Turning exceptions into a managed inventory
The other structural idea in the post is to treat exceptions like inventory. That framing signals a trade-off the author wants leaders to recognize.
Most organizations handle accumulated workarounds through occasional, high-effort cleanups: every year or two, someone sponsors a “process rationalization” or “field cleanup” project. These projects tend to be expensive, demoralizing, and incomplete. They depend on bursts of heroism rather than a stable habit.
By contrast, inventory thinking is quiet and continuous. You do not wait 18 months to see what is on the shelf. You count, label, and rotate stock as part of the job.
Transposed into operations, this yields the author’s pattern:
- Keep a simple register of workarounds, with owners and triggers.
- Make review routine, attached to existing governance cadences.
- Require a retirement trigger whenever someone proposes a manual or temporary step. The purpose of these steps is not bureaucratic control. It is to reduce the perceived risk of change. When every exception has an owner, a reason, and a clear event that forces review, teams can alter workflows without feeling like they are disturbing a fragile mystery.
This is the deeper “why” behind the auditor example. The point is not that one should name a saved search carefully. It is that the organization is choosing to embed conditions under which today’s reasonable compromise will be questioned tomorrow.
What this signals to executives
The article also carries a subtle message for leaders deciding whether to buy new tools or redesign existing ones.
When a team says, “the system can’t,” executives often interpret it as a capability gap: the platform is inadequate; we need something more modern. The author suggests a different diagnostic path: ask, “what constraint are we still honoring that no longer exists?”
Two specific indicators are highlighted:
- Process knowledge is concentrated in a small group that acts as translators.
- Change feels unsafe because no one can predict side effects. Both are symptoms of high operational debt and low legibility. The proposed remedy is not necessarily a new system, but a system that can explain itself. That is what pairing workarounds with deprecation triggers is trying to build: a way for the organization to see its own logic, not just its outputs.
For executives, the post is an invitation to shift what they listen for. “The system can’t” might be a request for capital expenditure. It might also be an expression of uncertainty: “we no longer understand how our own decisions are wired together.” The underlying argument is that the second problem is more dangerous and less visible than the first.

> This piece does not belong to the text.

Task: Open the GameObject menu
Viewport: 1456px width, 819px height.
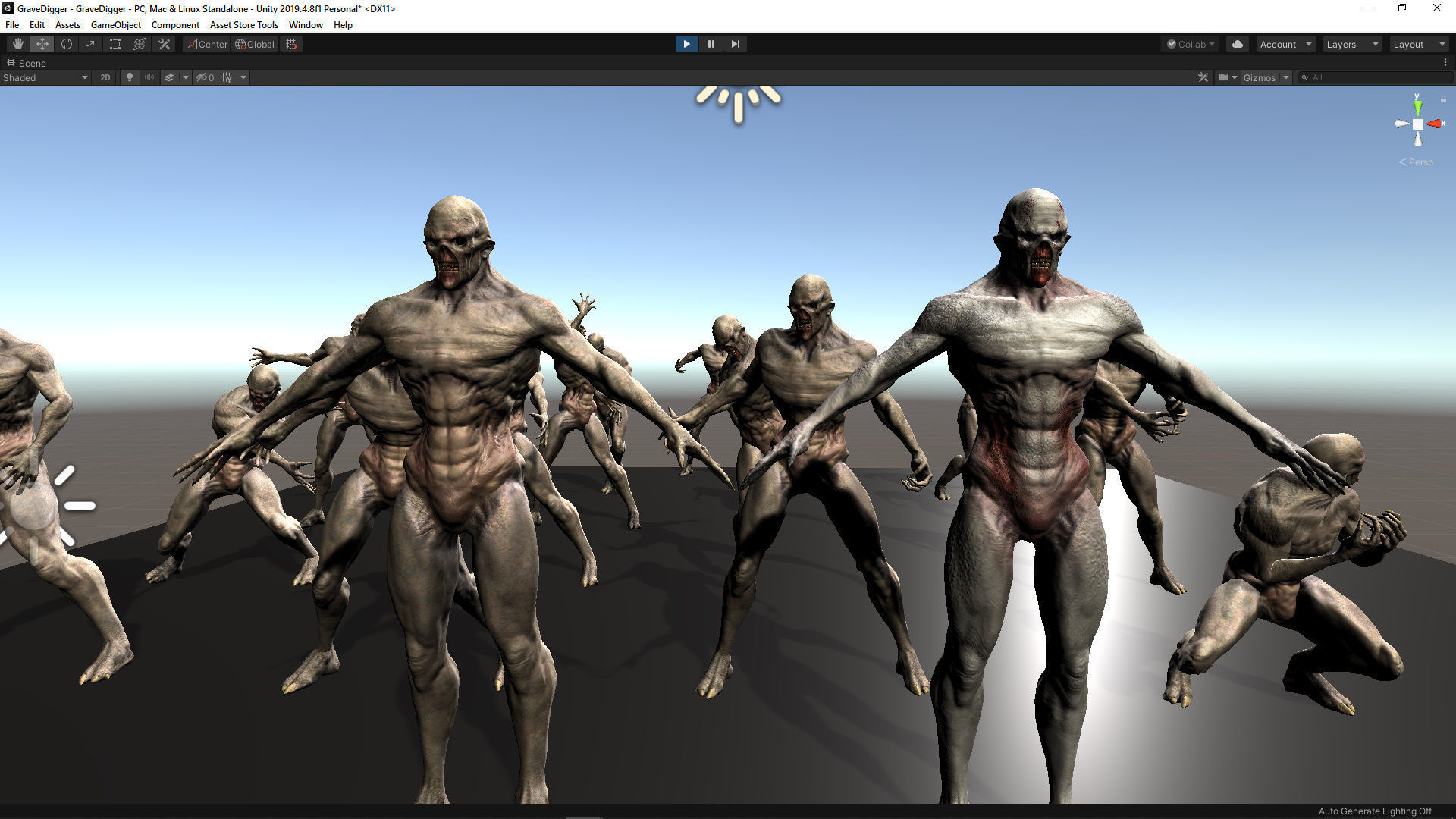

In the end, designing for systems that can change
Ultimately, this article is about the kind of systems organizations want to live with over time. A system that works today but cannot safely change is fragile, even if its feature list is impressive.
The author is making a quiet bet: the path to resilient ERPs and operating environments does not depend on perfect design at go-live. It depends on an explicit practice of retiring exceptions, preserving intent, and making workarounds visible as temporary choices rather than invisible fate.
Looking ahead, the practical question for any team is simple: where are we treating yesterday’s “for now” as today’s “forever,” and how could we make those boundaries visible again? The techniques in the original post triggers, embedded rationale, workaround registers are small levers. Their real purpose is to restore the organization’s ability to see what it has already decided, so it can decide differently.
In the end, the claim that “your system isn’t broken; it was built that way” is not an accusation. It is an invitation to design systems that remember their own history, so that change feels like maintenance instead of excavation.